Several of the pieces prominently feature the ethereal pedal steel guitar work of Mr. Lanois. The instrument, identified most closely with country and western music, evokes the wide-open spaces of rural America, which are often, as it happens, the best places for watching the stars. His curling guitar lines on tracks like Weightless and Deep Blue Day evoke both windswept prairies and bodies turning in zero gravity.
An Ending (Ascent), almost certainly the most well-known track of Mr. Eno's career, set a standard for textural radiance few have matched. Consisting off a thin, wavering drone moving gently through a descending melody, the piece has become cultural shorthand for emotionally overwhelming moments that transcend language - see its use at the Opening Ceremony of the 2012 London Olympics, during a segment paying tribute to the victims of that city's July 7, 2005, terrorist attacks. It has also been frequently used in film and on television.

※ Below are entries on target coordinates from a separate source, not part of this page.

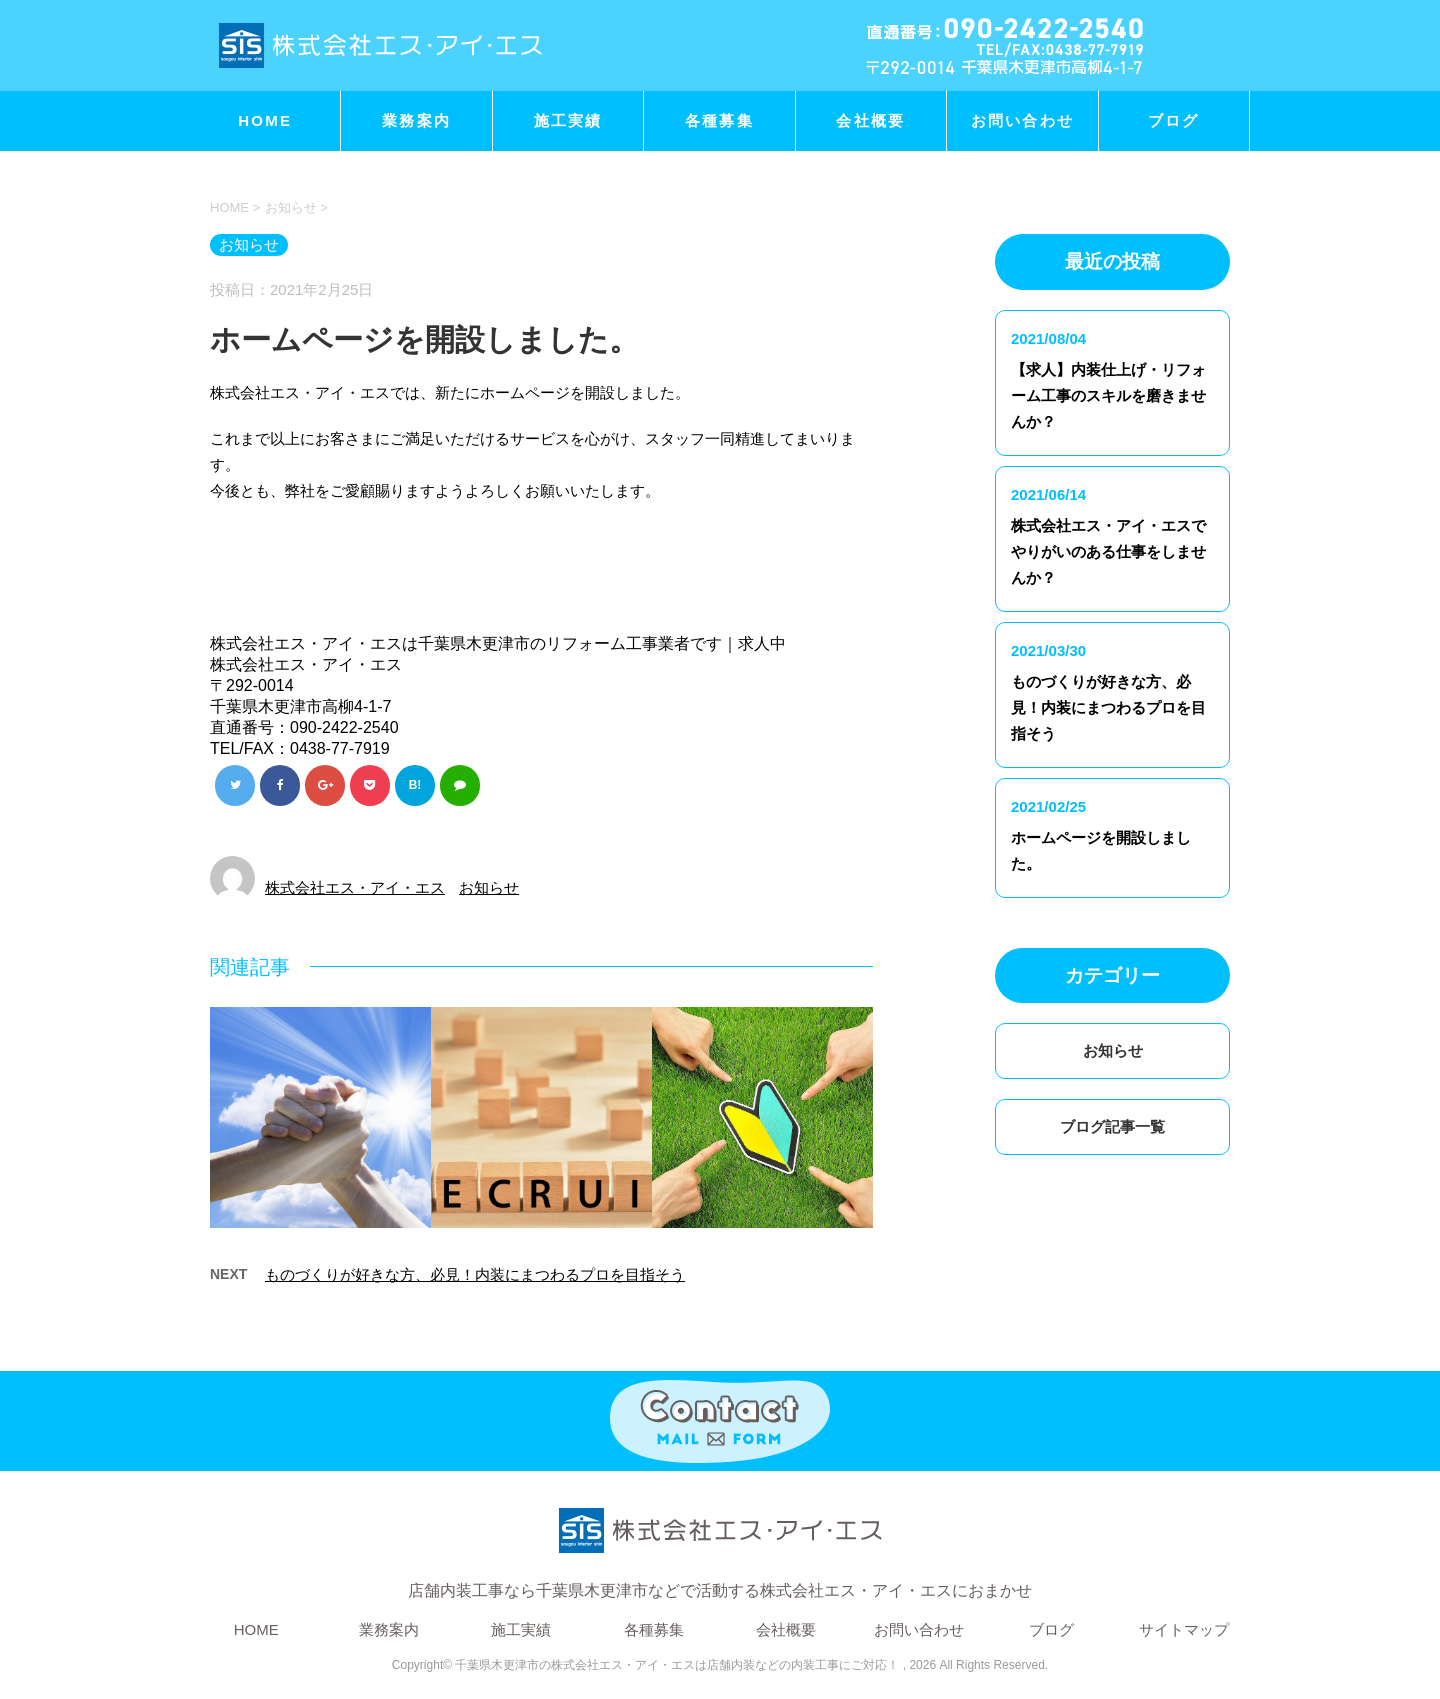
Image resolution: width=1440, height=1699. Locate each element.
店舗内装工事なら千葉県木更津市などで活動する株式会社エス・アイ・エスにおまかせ (720, 1547)
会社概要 (870, 120)
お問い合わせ (1023, 120)
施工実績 (568, 120)
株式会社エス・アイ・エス (355, 887)
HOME (265, 120)
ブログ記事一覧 (1112, 1126)
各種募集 (719, 120)
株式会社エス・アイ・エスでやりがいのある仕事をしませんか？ (1108, 551)
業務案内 (416, 120)
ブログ (1174, 120)
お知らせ (489, 887)
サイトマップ (1184, 1629)
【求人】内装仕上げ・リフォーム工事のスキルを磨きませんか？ (1108, 395)
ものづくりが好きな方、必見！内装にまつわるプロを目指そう (475, 1274)
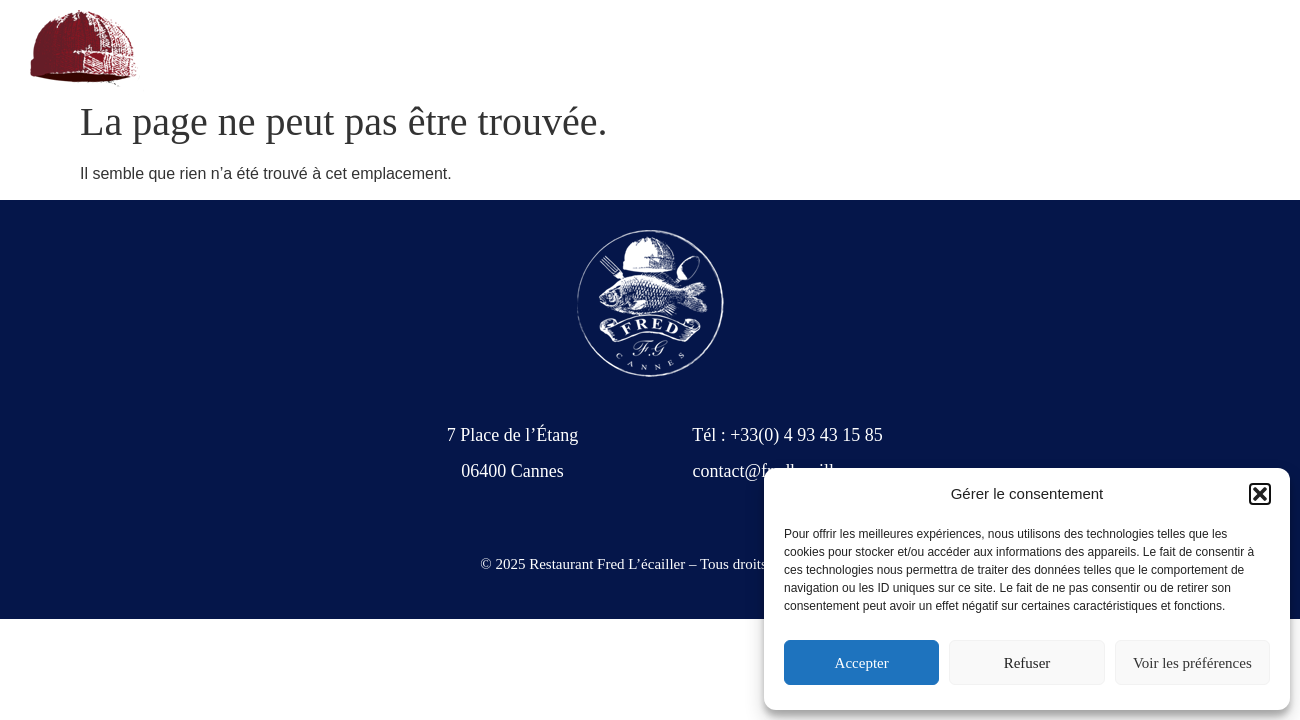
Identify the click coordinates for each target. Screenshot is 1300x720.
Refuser (1027, 663)
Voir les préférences (1192, 663)
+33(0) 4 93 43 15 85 (240, 52)
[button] (1260, 494)
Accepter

The new music on the deluxe set appears under its own title, somewhat confusingly called For All Mankind, even though this work had nothing to do with the film. The tracks were created individually by Brian Eno, Mr. Lanois and Roger Eno, and were edited and sequenced by Brian.
Augmenting an album widely understood to be a classic decades after the fact is an unusual and risky move, but here it mostly works, enriching and extending the mood of the original. The opening selection, The End Of A Thin Cord, begins the set on a gorgeous note, with a delicate keyboard line that shifts between two notes set against a rumbling background. The contrast between the sounds paints a picture of a fragile life adrift.
Capsule features guitar and organ cycling through a slowly winding series of chord changes, and it mirrors the subtle beauty of the 1983 LP. Over The Canaries, another of the lovelier pieces, consists mostly of single tones that hover and decay slowly, seeming to freeze a moment in time. Because these new tracks have a clear sonic relationship to the original material, the expanded version of Apollo, heard in one sitting, makes for a unified and ultimately moving listening experience.
"This is not an adventure film," Mr. Eno wrote in press notes in 1983 elaborating how Mr. Reinert's work strove to capture "a unique mixture of feelings that quite possibly no human had ever experienced before." That he wanted to create music to accompany such a lofty project speaks to Mr. Eno's confidence, and that he succeeded speaks to the brilliance of his creative mind.